We use a pre-trained question-answering (QA) model to find the answers within the text. The deepset/roberta-base-squad2 model extracts answers based on the context of the passage.

In [None]:
# load the QA pipeline
qa_pipeline = pipeline("question-answering", model="deepset/roberta-base-squad2")

# function to track and answer only unique questions
def answer_unique_questions(passages, qa_pipeline):
    answered_questions = set()  # to store unique questions

    for idx, passage in enumerate(passages):
        questions = generate_questions_pipeline(passage)

        for question in questions:
            if question not in answered_questions:  # check if the question has already been answered
                answer = qa_pipeline({'question': question, 'context': passage})
                print(f"Q: {question}")
                print(f"A: {answer['answer']}\n")
                answered_questions.add(question)  # add the question to the set to avoid repetition
        print(f"{'='*50}\n")
              
answer_unique_questions(passages, qa_pipeline)
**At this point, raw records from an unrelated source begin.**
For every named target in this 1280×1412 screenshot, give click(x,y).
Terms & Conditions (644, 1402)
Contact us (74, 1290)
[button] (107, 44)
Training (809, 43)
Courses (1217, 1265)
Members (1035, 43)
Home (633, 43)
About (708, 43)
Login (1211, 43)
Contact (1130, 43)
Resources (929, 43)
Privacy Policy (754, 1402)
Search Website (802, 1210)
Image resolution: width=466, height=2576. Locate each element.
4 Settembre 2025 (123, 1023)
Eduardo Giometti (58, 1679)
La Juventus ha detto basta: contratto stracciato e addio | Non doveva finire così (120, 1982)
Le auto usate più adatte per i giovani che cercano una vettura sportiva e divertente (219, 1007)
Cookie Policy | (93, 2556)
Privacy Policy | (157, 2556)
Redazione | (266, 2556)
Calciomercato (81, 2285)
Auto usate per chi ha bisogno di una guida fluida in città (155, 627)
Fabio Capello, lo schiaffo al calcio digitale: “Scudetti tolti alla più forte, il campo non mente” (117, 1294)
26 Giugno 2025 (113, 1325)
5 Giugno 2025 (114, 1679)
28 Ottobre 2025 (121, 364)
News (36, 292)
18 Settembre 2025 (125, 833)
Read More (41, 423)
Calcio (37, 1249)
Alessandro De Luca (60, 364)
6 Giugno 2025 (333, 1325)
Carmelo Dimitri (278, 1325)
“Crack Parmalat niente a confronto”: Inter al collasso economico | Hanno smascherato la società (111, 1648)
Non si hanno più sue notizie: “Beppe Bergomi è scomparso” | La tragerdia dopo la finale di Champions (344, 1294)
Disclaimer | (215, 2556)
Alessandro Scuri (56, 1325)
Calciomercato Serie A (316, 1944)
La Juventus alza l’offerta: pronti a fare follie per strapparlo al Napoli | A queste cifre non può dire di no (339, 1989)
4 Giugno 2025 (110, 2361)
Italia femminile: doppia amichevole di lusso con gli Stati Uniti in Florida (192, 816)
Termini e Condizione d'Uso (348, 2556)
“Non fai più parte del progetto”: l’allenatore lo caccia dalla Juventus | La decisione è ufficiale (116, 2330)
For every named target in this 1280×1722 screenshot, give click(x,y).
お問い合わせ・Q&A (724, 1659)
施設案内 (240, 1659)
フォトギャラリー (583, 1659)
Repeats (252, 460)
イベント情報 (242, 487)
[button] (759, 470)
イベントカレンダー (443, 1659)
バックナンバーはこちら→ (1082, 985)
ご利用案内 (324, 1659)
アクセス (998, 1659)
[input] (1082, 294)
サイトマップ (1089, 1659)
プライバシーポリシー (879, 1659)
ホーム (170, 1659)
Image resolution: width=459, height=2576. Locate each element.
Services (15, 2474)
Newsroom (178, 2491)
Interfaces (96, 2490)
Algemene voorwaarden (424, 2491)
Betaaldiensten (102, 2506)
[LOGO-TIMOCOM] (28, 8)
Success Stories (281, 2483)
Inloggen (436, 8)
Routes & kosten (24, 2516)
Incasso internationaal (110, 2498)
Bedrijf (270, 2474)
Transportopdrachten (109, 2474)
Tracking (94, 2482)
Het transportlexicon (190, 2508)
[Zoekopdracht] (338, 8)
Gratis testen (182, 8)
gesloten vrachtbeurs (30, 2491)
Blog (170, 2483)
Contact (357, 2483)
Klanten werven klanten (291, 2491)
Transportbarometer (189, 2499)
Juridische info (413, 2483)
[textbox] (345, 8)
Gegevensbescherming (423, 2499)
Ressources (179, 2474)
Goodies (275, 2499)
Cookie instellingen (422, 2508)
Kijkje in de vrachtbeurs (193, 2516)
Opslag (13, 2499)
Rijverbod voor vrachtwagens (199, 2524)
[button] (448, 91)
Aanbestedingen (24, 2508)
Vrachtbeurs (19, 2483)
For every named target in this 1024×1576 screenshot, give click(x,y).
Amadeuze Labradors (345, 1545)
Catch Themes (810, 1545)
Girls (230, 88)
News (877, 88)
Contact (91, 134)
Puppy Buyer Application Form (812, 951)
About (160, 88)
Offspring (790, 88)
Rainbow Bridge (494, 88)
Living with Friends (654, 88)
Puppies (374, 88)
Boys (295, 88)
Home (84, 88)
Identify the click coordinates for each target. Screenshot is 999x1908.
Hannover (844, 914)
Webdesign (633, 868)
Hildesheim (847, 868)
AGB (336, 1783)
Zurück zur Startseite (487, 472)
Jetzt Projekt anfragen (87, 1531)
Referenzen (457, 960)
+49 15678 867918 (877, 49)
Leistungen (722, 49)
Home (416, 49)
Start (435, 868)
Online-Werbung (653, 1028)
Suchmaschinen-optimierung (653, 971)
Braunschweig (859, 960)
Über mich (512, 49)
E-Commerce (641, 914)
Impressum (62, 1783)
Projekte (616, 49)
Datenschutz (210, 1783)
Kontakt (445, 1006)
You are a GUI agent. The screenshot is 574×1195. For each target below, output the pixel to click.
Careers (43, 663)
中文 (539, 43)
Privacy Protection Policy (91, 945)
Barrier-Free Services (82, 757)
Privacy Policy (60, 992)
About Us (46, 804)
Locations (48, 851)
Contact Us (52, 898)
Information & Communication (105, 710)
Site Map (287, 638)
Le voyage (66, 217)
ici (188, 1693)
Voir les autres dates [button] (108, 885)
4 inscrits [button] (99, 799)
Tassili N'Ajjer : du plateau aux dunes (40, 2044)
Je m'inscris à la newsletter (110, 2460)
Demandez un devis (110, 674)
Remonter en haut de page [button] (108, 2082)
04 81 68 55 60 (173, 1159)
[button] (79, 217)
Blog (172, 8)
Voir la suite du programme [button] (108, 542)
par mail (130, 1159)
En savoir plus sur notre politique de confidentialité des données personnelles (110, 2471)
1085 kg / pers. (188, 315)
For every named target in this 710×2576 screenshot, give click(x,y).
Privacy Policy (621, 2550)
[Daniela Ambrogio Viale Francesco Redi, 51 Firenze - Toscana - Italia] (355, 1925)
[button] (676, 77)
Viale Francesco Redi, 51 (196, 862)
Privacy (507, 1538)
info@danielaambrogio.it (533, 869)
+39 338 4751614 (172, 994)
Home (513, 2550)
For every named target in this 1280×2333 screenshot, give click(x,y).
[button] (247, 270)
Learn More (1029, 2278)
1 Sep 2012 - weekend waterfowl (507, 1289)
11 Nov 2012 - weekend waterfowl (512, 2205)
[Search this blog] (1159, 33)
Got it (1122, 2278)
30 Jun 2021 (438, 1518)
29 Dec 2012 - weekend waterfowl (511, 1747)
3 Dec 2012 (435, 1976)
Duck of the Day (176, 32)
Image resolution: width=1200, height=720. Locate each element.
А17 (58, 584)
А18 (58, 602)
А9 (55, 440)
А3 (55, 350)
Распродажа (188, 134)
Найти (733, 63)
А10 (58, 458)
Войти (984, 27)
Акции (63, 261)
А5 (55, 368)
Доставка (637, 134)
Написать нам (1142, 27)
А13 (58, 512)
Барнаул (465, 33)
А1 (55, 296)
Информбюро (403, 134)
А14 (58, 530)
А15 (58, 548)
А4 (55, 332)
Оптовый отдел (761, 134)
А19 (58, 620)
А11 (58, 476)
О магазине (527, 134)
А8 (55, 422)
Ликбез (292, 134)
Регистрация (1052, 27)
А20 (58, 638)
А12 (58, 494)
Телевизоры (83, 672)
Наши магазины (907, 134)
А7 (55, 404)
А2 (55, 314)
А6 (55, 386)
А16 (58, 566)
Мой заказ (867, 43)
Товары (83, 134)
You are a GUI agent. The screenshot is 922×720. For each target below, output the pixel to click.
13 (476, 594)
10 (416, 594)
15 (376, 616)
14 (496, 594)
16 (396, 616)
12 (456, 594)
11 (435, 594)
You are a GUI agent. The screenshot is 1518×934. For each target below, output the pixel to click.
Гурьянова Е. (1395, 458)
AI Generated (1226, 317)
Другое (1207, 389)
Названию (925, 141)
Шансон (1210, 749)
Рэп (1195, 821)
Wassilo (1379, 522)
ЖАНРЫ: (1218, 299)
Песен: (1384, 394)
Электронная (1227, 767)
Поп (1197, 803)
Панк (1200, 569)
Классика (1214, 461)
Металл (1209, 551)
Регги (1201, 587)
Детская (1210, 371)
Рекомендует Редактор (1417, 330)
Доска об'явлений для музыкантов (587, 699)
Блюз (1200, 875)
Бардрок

we used a question-answering (QA) pipeline with the deepset/roberta-base-squad2 model to answer questions generated from the document passages. The function answer_unique_questions() tracks unique questions in a set to ensure it answers each question only once. As the code processes each passage, it checks whether it has already answered a question; if not, it generates an answer based on the passage’s context. This avoids answering duplicate questions and ensures efficient processing of all relevant queries.